A hora H está a aproximar-se para João Rendeiro. Ausente em Londres e com três penas de prisão efetivas pendentes (sendo que uma delas já transitou em julgado), Rendeiro vê o Ministério Público e um assistente dos processos do caso Banco Privado Português (BPP) passarem ao ataque para promover a sua detenção.

Para já, o Tribunal Judicial da Comarca de Lisboa ordenou a sua presença em audiência no próximo dia 1 de outubro.
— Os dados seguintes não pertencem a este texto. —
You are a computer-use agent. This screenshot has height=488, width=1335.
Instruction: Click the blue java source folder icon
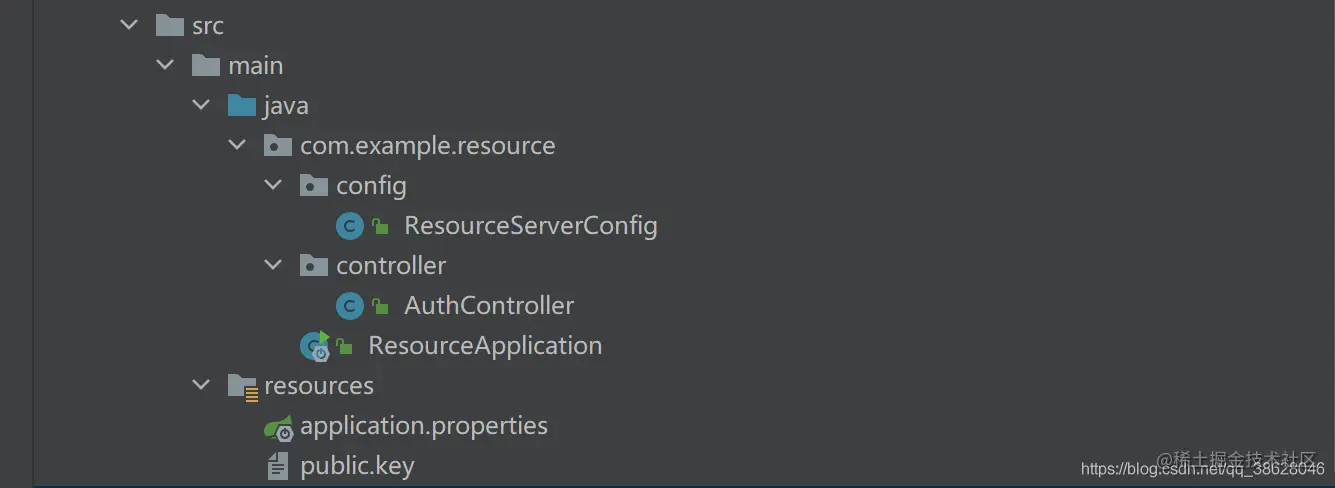point(242,105)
A decisão foi tomada pela juíza Tânia Loureiro Gomes no chamado processo dos prémios, no qual Rendeiro foi condenado a uma pena de prisão efetiva de 10 anos, após promoção nesse sentido do Ministério Público e do assistente (o próprio BPP).

Caso Rendeiro não cumpra essa ordem judicial, a Justiça poderá alterar a medida de coação de termo de identidade e residência para prisão preventiva e emitir mandados de detenção europeu e internacional que acionarão os mecanismos da Europol e da Interpol para Rendeiro ser detido em qualquer parte do mundo para ser extraditado para Portugal.

O mesmo poderá acontecer num segundo processo no qual Rendeiro já tem efetivamente uma pena de prisão efetiva de cinco anos e 8 meses para cumprir por a mesma já ter transitado em julgado, como o Observador noticiou a 17 de setembro. Contudo, estes autos ainda não desceram da Relação de Lisboa à primeira instância para se promover a emissão dos respetivos mandados de condução à prisão. E esta quarta-feira Rendeiro foi condenado a uma terceira pena de prisão efetiva de três anos e meio por alegada burla qualificada.